You can use the pd.to_datetime() function to detect invalid date formats. This function attempts to convert a column into a proper datetime format and raises errors if it encounters invalid entries. Here’s an example:

import pandas as pd

# Create a sample DataFrame with date column
data = {
    "Name": ["Karthick", "Durai", "Praveen"],
    "Birthdate": ["1995-10-15", "invalid_date", "2000-05-25"]
}

df = pd.DataFrame(data)

# Attempt to convert Birthdate to datetime
df["Birthdate"] = pd.to_datetime(df["Birthdate"], errors="coerce")
print(df)

Output

Name Birthdate
Karthick 1995-10-15
Durai NaT
Praveen 2000-05-25

Explanation: The pd.to_datetime() function attempts to convert the Birthdate column to datetime format. Invalid entries, such as "invalid_date," are replaced with NaT (Not a Time), indicating missing or invalid datetime values.

Fixing Wrong Format

Once invalid entries are identified, you can replace or remove them using fillna() or dropna(). Alternatively, you can correct specific entries.

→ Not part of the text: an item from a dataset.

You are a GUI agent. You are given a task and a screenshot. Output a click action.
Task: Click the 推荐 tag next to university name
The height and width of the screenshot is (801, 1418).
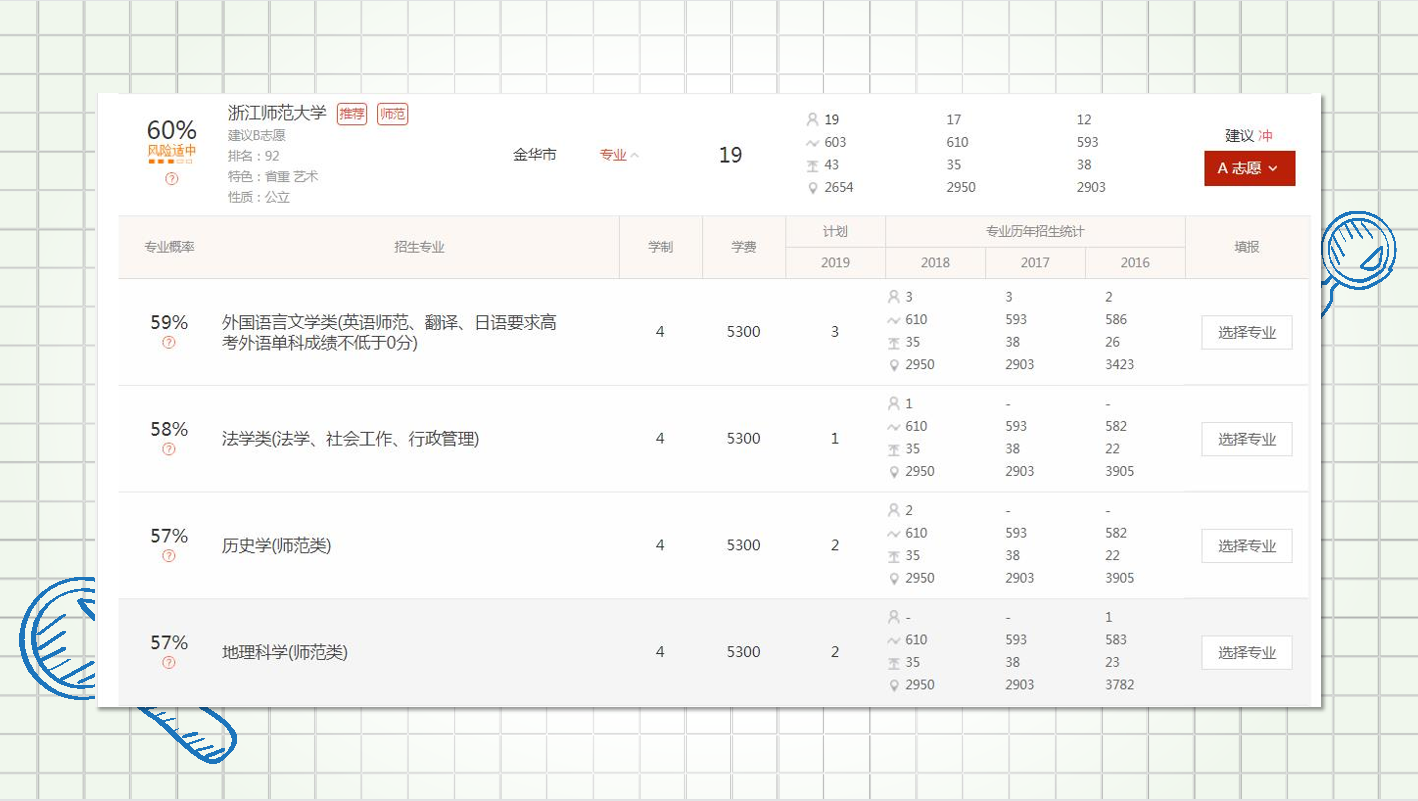(x=352, y=114)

Here’s an example:

# Replace invalid dates with a default date
default_date = pd.Timestamp("2000-01-01")
df["Birthdate"] = df["Birthdate"].fillna(default_date)
print(df)

Output

Name Birthdate
Karthick 1995-10-15
Durai 2000-01-01
Praveen 2000-05-25

Explanation: The fillna() function replaces invalid dates (marked as NaT) with a default value, such as "2000-01-01." This ensures that all entries in the Birthdate column are valid datetime values.

Key Takeaways

  • Detecting Invalid Formats: Use pd.to_datetime() to identify incorrect datetime values.
  • Fixing Invalid Entries: Replace invalid values with default or calculated values using fillna().
  • Maintaining Consistency: Cleaning incorrect formats ensures a consistent and error-free dataset.